* Required action
Tally the lines below that contain the word "size", and give only that number.

[Dataset entries]
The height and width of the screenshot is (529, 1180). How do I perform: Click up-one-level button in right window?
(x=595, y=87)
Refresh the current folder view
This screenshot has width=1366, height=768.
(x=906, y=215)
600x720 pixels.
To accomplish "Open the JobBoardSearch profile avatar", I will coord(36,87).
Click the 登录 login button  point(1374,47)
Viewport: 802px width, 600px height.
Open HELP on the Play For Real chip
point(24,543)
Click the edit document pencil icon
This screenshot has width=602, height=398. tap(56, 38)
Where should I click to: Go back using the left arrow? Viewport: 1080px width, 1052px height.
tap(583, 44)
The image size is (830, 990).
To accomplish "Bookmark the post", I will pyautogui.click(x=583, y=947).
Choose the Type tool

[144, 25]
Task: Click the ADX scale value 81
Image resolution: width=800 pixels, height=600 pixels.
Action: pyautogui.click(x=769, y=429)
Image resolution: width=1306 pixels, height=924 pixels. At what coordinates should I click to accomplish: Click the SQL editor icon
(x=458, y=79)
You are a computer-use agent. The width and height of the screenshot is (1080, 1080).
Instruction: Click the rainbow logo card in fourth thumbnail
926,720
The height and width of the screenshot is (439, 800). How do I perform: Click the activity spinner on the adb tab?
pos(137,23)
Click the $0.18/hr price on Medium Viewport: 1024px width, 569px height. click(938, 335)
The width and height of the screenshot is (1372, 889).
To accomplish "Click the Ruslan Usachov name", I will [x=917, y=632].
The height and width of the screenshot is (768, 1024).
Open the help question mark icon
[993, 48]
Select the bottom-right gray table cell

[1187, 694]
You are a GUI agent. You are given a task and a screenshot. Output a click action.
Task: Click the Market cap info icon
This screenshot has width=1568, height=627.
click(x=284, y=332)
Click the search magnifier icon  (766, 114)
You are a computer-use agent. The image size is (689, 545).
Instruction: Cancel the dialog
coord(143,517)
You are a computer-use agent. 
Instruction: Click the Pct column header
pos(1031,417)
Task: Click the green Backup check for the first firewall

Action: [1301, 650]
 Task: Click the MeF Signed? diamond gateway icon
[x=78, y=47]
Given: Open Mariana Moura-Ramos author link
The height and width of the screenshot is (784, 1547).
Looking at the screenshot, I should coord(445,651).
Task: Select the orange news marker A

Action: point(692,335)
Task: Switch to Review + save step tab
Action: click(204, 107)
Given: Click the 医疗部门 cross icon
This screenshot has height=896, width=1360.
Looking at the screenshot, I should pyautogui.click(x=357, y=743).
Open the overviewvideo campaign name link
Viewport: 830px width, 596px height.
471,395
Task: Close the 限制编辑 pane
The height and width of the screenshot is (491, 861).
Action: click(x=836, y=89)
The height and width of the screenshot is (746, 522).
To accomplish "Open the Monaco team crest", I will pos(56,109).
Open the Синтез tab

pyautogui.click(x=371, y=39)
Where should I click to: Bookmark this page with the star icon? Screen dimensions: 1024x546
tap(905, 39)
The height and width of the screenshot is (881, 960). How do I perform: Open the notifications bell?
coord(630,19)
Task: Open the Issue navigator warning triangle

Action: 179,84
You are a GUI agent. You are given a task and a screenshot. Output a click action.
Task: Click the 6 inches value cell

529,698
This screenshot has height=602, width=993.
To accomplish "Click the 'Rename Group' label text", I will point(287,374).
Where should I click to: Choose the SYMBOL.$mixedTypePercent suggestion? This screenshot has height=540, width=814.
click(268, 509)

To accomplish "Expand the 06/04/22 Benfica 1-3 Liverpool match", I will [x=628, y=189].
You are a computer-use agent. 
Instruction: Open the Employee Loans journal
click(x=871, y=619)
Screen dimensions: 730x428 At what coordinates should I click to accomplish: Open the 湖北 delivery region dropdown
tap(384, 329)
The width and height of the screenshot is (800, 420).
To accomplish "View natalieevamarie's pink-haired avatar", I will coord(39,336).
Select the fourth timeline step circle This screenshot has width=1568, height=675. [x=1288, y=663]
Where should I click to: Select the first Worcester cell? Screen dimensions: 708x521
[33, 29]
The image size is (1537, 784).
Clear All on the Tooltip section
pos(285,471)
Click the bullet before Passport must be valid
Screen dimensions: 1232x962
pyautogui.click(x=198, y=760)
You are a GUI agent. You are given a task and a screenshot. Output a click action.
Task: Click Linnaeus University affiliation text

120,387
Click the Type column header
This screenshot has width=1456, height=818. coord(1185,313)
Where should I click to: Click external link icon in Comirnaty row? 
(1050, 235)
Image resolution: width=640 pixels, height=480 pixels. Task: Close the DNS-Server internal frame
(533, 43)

* Written reply
3